TurnTrout 31 Aug 2018 3:57 UTC
2 points
Perhaps “do what we say” is more like “know when the outside view says you’ve incorrectly converged to the wrong value function, so we’re probably right and you should listen to us”.
- Charlie Steiner 31 Aug 2018 20:44 UTC
  3 points
  Parent
  It’s somewhat more subtle than that. The ideal (and maybe impossible) corrigible AI should protect us even if we accidentally give the AI the wrong process for figuring out what to value. It should protect us even if the AI becomes omniscient.
  If the AI knows vastly more than we do, there’s no sense in which we are providing extra evidence or an information-carrying “outside view”. We are instead just registering a sort of complaint and hoping we’ve programmed the AI to listen.
  I’m still not convinced that such a sort of corrigibility is in any way distinct from some extra complications in the process we give the AI for figuring out what to value.
  - TurnTrout 1 Sep 2018 2:44 UTC
    3 points
    Parent
    The outside view I had in mind wasn’t with respect to its knowledge, but to empirical data on how often its exact value-learning algorithm converges to the correct set of preferences for agents-like-us. That feels different.
- Rohin Shah 1 Sep 2018 18:34 UTC
  1 point
  Parent
  I assume you’re talking about the particular “do what we say” subsystem described in the second last paragraph? If so, that seems plausibly right.
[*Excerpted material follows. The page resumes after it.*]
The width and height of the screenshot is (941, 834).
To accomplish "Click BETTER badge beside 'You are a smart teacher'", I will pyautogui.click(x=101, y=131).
Pattern 30 Aug 2018 23:12 UTC
2 points
What we say: “Follow the recipe”
What we mean: “Make tasty, edible, food, with the ingredients provided, after verifying they are what they’re supposed to be, etc. ”
I think this is related, although it’s about getting the AI to ask humans questions about what to value.
avturchin 1 Sep 2018 9:20 UTC
1 point
This approach ignores choice. To have an utility function is not enough to make a choice, and what I say is an act of making a choice.
For example, I have hidden value function (apples = 0.5 and oranges =0.5). I ask my home robot to bring me an apple. In that moment I made a choice between equally preferable preferences.
But my home robot would ignore my choice and bring me half of apple and half of orange, because this was my value function before making the choice.
In that case, I will be not satisfied as I will feel that robot ignores my moral efforts of making a choice, and I value my choices. Also, after making the choice my preferences will be updated, so the robot should decide which my utility function should be used: before the choice or after.
- Dagon 1 Sep 2018 15:16 UTC
  2 points
  Parent
  (I don’t think humans have consistent utility functions; we’re broken that way. If we did...)
  The robot should know your utility function(s) well enough to know that you’d choose apple this time, and orange at some future time.